Can that be right? $3.2 billion? That's a crazy huge sum.

  • ActVen 12 years ago

    They have paying customers. It matters.

    • dangrossman 12 years ago

      Nest has customers who have paid it, it does not have paying customers. There is no ongoing fee despite every device Nest sells being connected to its servers 24/7/365. It takes no more than ~3 seconds for any changes you make on their web/mobile apps to reach the thermostat, so it has to be at least checking in with a server constantly.

      • VLM 12 years ago

        Those servers could be paid for with some simple advertisements keyed to the information reported by the thermostat...

      • DominikR 12 years ago

        I don't think that a 24/7 network connection of a customer that just paid $249 for a thermostat is that much of an monetization issue for a company like Google. (for comparison: more than 1 billion Android devices are currently connected to their servers 24/7/365)

        • JshWright 12 years ago

          Not a lot of screen real estate for ads on a Nest...

          • nacs 12 years ago

            Well in addition to the color LCD, they do have speakers so Google could do audio ads.

            Also, Google+ checkins when you walk into your house and G+ status updates when you adjust your temperature would increase the G+ 'active user' count for them.

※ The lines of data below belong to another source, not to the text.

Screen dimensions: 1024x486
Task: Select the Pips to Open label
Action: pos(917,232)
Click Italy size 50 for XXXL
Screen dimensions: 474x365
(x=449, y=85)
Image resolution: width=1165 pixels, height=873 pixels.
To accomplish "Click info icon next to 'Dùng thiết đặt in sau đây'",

            • DominikR 12 years ago

              Also, I could definitely see myself buying Lord of the Rings in the Google Books store and reading it on the Nest.

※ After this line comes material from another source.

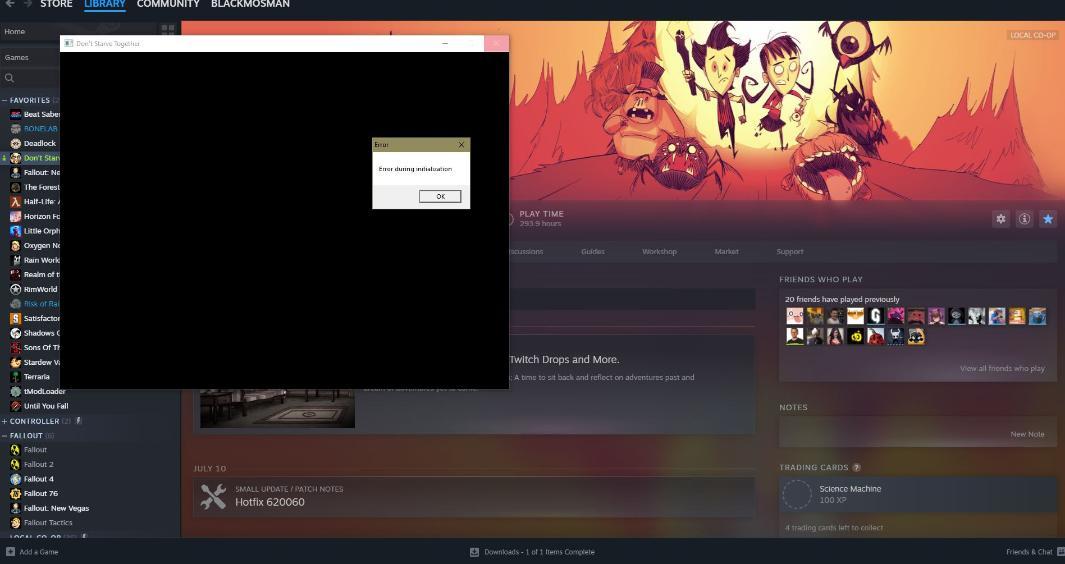Open Friends & Chat
This screenshot has height=564, width=1065.
click(1029, 552)
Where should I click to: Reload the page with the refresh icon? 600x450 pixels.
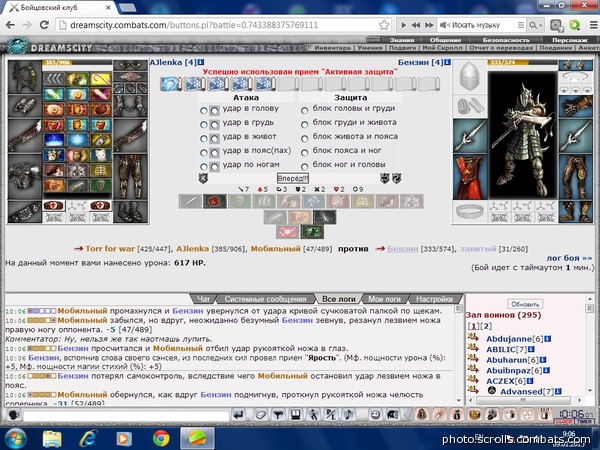pos(44,25)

              This could provide the ideal way of monetizing this platform in the future.

      • nknighthb 12 years ago

        Surely the updates are sent via some form of push. Polling on that scale would be obscene.

        • dangrossman 12 years ago

          Yet that's what I believe it does. Every few seconds, Nest sends an HTTP POST to their servers with its serial number. If there are any commands waiting for that thermostat (change temperature initiated from an app for example), they get sent in response, otherwise the connection is closed.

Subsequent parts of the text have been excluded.